- Alampur Deha Location in Uttar Pradesh, India
- Coordinates: 27°05′36″N 78°47′57″E﻿ / ﻿27.09346°N 78.79923°E
- Country: India
- State: Uttar Pradesh
- District: Mainpuri
- Tehsil: Karhal

Area
- • Total: 0.352 km^{2} (0.136 sq mi)

Population (2011)
- • Total: 1,153
- • Density: 3,280/km^{2} (8,480/sq mi)
- Time zone: UTC+5:30 (IST)

= Alampur Deha =

Village in Uttar Pradesh, India

Alampur Deha is a village in Barnahal block of Mainpuri district, Uttar Pradesh, India. As of 2011, it had a population of 1,153, in 215 households.

== Demographics ==
As of 2011, Alampur Deha had a population of 1,153, in 215 households. This population was 52.4% male (604) and 47.6% female (549). The 0-6 age group numbered 166 (86 male and 80 female), or 14.4% of the total population. 426 residents were members of Scheduled Castes, or 36.9% of the total.
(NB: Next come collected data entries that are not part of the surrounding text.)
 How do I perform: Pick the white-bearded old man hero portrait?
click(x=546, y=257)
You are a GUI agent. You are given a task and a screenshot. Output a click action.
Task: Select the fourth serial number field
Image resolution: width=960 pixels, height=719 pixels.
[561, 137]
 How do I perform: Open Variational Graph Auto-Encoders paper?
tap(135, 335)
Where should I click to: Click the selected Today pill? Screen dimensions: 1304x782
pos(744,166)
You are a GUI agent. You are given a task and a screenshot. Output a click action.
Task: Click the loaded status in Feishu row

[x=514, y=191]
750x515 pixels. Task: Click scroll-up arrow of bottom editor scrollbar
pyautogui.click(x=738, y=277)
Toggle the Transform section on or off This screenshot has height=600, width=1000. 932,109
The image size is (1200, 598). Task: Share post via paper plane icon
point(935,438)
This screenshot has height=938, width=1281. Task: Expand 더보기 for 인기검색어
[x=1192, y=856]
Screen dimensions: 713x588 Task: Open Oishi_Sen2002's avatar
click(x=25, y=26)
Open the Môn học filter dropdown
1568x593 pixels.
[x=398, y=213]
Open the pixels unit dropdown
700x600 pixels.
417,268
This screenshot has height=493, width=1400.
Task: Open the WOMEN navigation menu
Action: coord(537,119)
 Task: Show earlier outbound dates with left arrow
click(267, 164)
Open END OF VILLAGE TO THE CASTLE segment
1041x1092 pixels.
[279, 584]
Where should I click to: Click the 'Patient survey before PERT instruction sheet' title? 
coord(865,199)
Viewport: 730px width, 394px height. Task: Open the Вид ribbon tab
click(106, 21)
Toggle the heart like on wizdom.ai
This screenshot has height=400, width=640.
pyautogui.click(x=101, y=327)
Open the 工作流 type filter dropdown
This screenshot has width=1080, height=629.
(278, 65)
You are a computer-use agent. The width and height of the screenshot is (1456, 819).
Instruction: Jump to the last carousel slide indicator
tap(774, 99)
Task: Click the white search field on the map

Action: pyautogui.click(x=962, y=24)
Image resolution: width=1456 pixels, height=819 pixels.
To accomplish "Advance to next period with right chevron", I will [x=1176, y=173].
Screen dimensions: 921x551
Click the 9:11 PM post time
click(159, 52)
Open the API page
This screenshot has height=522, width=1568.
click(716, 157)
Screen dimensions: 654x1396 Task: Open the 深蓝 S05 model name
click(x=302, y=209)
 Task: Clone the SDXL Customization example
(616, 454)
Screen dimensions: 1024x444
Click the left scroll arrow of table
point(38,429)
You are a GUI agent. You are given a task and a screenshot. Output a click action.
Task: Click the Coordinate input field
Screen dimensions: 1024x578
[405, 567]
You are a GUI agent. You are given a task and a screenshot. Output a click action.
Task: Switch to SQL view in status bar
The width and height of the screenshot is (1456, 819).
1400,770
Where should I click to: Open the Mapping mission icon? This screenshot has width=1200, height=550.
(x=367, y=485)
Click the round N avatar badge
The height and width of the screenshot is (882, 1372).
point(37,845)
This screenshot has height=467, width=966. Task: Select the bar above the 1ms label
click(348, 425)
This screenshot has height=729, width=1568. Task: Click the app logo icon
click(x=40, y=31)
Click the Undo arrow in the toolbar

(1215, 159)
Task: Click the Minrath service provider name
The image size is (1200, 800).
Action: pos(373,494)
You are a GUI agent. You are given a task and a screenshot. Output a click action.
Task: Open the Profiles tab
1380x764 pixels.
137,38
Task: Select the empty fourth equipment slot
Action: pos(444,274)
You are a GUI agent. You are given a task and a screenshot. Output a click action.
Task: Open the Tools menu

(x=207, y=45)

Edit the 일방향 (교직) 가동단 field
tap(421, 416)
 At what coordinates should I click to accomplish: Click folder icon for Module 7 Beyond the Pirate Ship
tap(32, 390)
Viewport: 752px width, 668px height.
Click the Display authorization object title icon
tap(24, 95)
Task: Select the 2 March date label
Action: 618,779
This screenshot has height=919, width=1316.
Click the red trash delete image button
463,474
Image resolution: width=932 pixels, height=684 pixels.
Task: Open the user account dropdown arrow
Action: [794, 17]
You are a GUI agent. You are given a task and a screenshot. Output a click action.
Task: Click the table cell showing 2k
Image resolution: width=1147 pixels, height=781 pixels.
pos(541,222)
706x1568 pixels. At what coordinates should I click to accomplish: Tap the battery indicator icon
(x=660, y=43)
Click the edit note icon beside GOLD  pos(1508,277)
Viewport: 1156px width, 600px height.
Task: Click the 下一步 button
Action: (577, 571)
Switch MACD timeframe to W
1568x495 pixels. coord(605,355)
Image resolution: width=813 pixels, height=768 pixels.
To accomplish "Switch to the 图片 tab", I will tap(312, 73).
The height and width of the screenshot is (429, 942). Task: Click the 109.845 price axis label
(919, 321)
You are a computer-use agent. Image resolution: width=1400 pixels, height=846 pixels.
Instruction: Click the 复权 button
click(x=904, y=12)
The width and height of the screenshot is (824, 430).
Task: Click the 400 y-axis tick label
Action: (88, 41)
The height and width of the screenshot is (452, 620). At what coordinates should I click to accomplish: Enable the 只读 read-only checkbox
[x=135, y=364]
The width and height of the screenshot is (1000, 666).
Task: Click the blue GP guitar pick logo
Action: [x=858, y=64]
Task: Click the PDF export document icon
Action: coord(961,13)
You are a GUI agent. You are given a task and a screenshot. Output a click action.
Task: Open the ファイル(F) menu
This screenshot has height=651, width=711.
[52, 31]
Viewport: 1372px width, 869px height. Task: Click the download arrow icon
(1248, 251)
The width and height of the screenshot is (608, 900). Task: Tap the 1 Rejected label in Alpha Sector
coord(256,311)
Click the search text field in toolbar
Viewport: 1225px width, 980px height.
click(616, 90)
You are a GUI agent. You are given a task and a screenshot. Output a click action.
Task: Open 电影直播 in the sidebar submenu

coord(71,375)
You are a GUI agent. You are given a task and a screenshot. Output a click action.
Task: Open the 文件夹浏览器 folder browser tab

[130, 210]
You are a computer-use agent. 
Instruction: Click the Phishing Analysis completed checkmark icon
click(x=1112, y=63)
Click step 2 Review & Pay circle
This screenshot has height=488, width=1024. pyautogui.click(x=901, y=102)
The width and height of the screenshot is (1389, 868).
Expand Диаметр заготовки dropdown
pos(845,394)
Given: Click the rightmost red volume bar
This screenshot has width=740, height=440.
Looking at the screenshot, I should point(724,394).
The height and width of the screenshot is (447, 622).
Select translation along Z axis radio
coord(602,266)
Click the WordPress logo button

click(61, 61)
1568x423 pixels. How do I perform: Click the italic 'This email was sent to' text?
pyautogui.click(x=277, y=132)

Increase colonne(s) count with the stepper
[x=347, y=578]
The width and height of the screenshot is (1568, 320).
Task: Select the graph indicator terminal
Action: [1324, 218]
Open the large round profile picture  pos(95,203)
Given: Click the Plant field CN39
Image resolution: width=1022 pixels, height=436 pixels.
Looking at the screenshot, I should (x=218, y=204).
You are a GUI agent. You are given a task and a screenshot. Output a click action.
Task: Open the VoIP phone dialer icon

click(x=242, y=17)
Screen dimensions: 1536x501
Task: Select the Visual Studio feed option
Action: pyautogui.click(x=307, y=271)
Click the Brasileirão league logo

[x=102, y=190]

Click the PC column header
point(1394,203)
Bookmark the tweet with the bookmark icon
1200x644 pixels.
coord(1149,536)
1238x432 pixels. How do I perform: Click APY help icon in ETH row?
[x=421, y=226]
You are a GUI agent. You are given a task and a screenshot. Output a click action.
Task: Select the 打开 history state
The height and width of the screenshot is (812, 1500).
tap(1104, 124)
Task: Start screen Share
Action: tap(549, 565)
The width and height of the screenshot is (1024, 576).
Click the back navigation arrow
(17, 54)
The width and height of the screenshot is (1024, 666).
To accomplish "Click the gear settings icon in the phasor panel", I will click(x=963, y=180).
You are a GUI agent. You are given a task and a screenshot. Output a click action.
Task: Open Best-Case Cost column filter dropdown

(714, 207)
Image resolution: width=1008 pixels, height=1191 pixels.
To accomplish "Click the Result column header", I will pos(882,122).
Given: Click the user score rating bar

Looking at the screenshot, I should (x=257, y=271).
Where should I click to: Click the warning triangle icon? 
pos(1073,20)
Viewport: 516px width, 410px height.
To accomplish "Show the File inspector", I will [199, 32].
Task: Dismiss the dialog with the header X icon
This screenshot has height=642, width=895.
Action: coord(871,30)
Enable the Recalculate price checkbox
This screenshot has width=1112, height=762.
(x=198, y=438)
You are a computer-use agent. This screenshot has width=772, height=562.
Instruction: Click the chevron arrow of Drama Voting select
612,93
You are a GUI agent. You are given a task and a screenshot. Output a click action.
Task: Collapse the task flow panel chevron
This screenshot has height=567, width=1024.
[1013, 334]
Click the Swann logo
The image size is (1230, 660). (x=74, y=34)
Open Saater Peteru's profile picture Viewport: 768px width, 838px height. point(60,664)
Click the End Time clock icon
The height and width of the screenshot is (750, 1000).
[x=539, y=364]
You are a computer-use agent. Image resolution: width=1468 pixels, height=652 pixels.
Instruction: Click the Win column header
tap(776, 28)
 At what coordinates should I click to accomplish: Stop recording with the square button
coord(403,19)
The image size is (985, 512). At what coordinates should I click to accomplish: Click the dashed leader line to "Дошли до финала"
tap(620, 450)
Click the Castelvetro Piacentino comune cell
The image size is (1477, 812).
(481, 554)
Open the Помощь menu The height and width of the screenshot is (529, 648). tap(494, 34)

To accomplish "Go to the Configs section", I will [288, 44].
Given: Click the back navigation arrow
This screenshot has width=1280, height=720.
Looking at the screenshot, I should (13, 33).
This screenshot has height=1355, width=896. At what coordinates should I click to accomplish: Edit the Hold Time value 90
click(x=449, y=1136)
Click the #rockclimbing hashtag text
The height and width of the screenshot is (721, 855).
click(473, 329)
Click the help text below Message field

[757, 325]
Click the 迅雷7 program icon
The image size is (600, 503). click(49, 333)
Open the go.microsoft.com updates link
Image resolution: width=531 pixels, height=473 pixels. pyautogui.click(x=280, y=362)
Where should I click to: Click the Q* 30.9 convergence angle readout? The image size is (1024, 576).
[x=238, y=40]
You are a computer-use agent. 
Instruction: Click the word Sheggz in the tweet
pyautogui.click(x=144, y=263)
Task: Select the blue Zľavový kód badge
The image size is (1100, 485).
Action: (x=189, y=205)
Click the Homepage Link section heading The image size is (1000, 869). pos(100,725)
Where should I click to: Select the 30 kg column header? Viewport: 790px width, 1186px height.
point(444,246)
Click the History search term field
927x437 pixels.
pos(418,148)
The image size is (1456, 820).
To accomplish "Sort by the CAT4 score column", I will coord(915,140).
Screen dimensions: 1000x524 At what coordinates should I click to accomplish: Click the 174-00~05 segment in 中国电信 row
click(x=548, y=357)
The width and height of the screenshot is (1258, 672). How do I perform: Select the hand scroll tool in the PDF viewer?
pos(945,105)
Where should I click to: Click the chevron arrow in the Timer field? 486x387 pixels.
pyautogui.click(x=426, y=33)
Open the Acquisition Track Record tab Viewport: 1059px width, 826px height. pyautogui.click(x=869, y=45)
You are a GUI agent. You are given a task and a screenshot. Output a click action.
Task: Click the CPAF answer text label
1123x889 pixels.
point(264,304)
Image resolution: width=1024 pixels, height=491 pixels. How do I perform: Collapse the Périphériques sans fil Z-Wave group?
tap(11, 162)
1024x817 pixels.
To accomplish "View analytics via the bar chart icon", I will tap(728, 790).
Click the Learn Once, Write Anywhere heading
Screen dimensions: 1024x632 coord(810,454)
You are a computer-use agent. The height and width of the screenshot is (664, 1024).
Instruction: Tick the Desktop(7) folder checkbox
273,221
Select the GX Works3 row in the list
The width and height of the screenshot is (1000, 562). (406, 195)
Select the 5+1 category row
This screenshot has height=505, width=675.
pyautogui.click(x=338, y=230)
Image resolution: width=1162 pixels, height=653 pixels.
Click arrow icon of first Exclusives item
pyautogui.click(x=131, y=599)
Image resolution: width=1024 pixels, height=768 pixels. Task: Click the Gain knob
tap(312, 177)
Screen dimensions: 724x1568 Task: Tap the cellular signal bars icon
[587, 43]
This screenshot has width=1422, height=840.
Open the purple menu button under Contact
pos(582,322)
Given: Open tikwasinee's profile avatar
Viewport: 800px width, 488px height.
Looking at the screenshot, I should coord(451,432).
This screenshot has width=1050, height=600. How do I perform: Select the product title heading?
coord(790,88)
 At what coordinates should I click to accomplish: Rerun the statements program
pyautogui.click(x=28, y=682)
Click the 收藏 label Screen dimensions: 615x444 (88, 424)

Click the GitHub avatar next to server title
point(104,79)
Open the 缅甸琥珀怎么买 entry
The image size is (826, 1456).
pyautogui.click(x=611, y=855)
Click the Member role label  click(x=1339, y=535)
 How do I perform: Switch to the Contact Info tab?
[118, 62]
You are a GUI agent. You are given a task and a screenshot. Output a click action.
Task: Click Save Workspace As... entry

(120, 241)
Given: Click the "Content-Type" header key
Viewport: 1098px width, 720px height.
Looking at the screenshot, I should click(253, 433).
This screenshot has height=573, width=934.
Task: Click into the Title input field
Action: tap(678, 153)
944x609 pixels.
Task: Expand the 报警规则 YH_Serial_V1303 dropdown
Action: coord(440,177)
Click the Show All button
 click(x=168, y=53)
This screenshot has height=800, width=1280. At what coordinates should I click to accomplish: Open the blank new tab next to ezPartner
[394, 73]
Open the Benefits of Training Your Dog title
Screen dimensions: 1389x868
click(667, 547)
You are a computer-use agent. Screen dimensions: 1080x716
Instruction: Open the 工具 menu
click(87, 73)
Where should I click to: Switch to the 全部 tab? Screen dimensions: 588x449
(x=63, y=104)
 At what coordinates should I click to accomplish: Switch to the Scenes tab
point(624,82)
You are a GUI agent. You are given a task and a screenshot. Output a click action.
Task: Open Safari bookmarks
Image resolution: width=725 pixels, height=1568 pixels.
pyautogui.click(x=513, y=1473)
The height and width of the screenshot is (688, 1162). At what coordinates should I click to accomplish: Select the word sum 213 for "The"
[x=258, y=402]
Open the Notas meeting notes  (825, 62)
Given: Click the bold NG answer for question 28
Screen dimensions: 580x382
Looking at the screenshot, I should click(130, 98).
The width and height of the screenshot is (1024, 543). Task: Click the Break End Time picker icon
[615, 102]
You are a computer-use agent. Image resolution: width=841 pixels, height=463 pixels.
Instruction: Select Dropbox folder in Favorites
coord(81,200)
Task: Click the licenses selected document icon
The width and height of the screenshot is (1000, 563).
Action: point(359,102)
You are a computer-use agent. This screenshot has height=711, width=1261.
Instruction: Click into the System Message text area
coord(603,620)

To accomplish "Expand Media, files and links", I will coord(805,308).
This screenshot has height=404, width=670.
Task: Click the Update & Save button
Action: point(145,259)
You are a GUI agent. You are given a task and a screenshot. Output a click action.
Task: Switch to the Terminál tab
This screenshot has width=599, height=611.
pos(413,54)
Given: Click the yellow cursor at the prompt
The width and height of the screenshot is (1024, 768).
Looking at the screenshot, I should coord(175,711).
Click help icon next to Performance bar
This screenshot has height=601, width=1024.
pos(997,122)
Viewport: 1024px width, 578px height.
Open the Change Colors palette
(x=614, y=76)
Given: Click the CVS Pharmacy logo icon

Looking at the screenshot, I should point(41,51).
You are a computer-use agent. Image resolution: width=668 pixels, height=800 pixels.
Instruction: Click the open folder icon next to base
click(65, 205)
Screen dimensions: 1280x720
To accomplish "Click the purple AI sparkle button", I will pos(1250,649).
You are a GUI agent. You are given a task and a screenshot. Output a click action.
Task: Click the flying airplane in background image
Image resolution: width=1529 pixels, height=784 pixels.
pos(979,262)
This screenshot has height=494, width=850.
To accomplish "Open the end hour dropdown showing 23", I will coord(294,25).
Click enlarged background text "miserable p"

The 1961 census recorded Alampur Deha as comprising 3 hamlets, with a total population of 586 people (316 male and 270 female), in 123 households and 77 physical houses. The area of the village was given as 408 acres.

== Infrastructure ==
As of 2011, Alampur Deha had 1 primary school; it did not have any kind of healthcare facility. Drinking water was provided by hand pump and tube well; there were no public toilets. The village had a post office, as well as at least some access to electricity for domestic and agricultural purposes. There was no public library. Streets were made of a mix of both kachcha and pakka materials.